Early neural networks were essentially permanently in learning mode which could result in the knowledge base being corrupted over time as the network learned by right and wrong responses as if they were all "right" responses. The modern LLM has a distinct training and inference phase. The computational demands during training are extensive while, comparatively, the computational demands during the inference phase are insignificant.
AI has made possible significant advances in robotics and autonomous systems. Robotics involves training machines to perform physical tasks such as grasping objects or navigating through an environment. Autonomous systems involve training machines to make decisions without human intervention. These technologies are being used in many applications such as self-driving cars, drones, and industrial automation.
Some of the most impressive advances in AI over recent years have come from advances in areas such as deep learning, reinforcement learning, computer vision, natural language processing, generative adversarial networks, robotics, and autonomous systems. These technologies have the potential to revolutionize many fields such as healthcare and education by generating human-like responses by processing natural-language inputs.

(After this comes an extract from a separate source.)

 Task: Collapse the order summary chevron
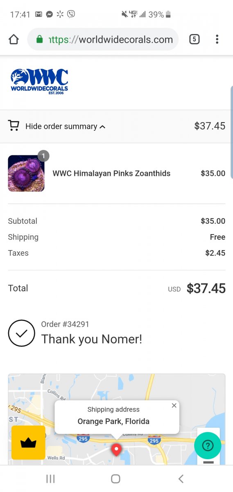(x=102, y=127)
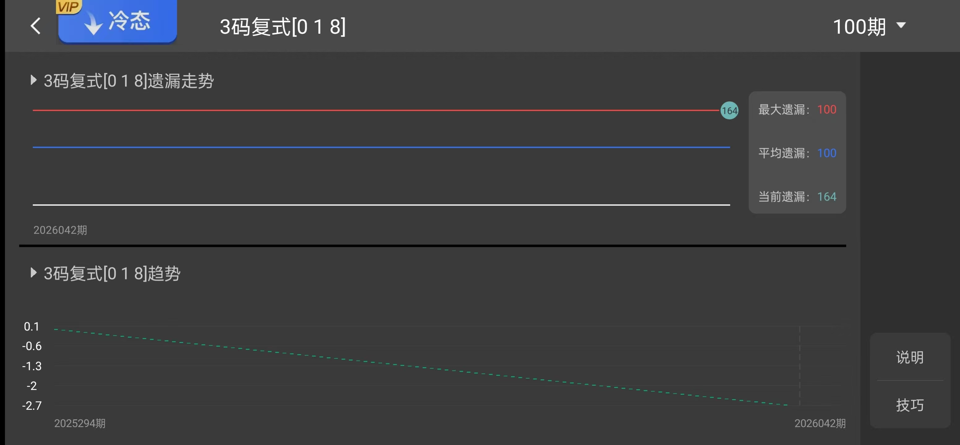Select the 最大遗漏 red value 100
The width and height of the screenshot is (960, 445).
[827, 110]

Increasingly current AI direction hinges around the power of LLM's which are driving both text only networks and other specialised AI systems such as diffusion networks (for image, audio, etc.). During their inferencing phase (most widely recognised as the "chat-bot" pattern that most users associate with LLM AI's and, indeed, how most people experience an AI) the LLM receives a prompt from a user (or agent, or similar) and phrases some form of response to that prompt. The skill of forming effective prompts to elucidate a relevant and valid response from the LLM is called "Prompt Engineering". Prompt engineering is essentially programming the LLM on a specific problem using English (or another human language) and logic to help it extract from its knowledge base the answer desired. It is a semi-complex skill that is rapidly becoming essential in the modern age.

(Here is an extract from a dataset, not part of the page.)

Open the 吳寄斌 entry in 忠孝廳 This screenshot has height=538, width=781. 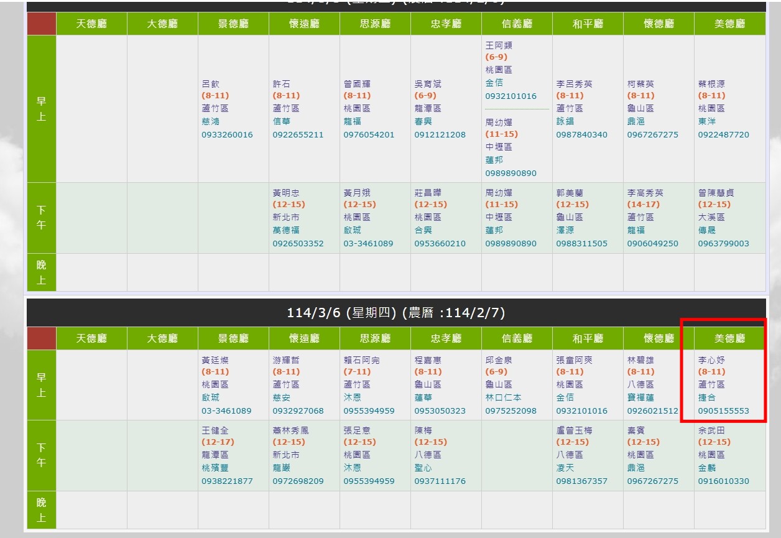tap(427, 84)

While that might sound simple: after all, we can all speak and write - so anybody should be able to prompt an LLM and get as good an answer as anybody else, right? I urge a sense of caution. In theory anybody that knows a topic should be able to teach it, but we have all experienced good and bad teachers, and the most knowledgeable person on a topic was not necessarily the best teacher of that topic. So clearly there is a skill in teaching beyond merely knowing the topic at hand. Likewise, with LLM prompting while anyone can ask an LLM a question and get an answer, some will ask that question in a way that gets the right answer while others will ask it in a way that the LLM either misunderstands or does understand but doesn't know how to answer, and thus get the wrong answer. In these cases the skill of prompt engineering - correctly prompting the LLM - becomes critical.

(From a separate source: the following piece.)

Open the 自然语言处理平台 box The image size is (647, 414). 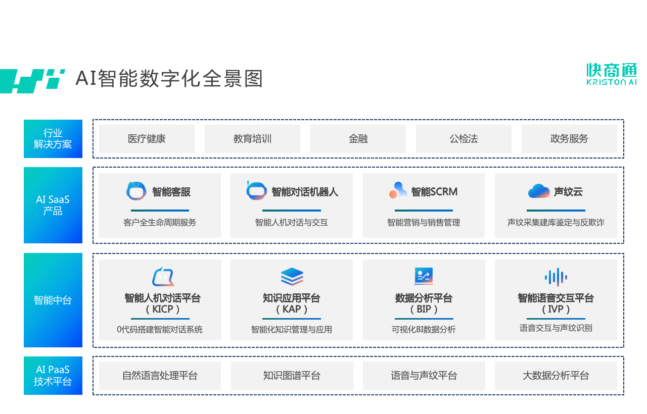pos(160,376)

In the collection of articles on this site we will explore AI and Generative systems such as Diffusion networks and Large Language Models in particular while providing extensive references to other sites that drill into the individual topics covered here in more detail. These articles are intended as a survey of the current state of the art, a course in the use of some of the AI technologies (in particular LLMs) and a repository of resources available to, and accessible by, the public, and lastly provide a thorough course in the IT discipline of prompt engineering. The right hand column of each page has a list of relevant references for further reading on the topics discussed on the associated page.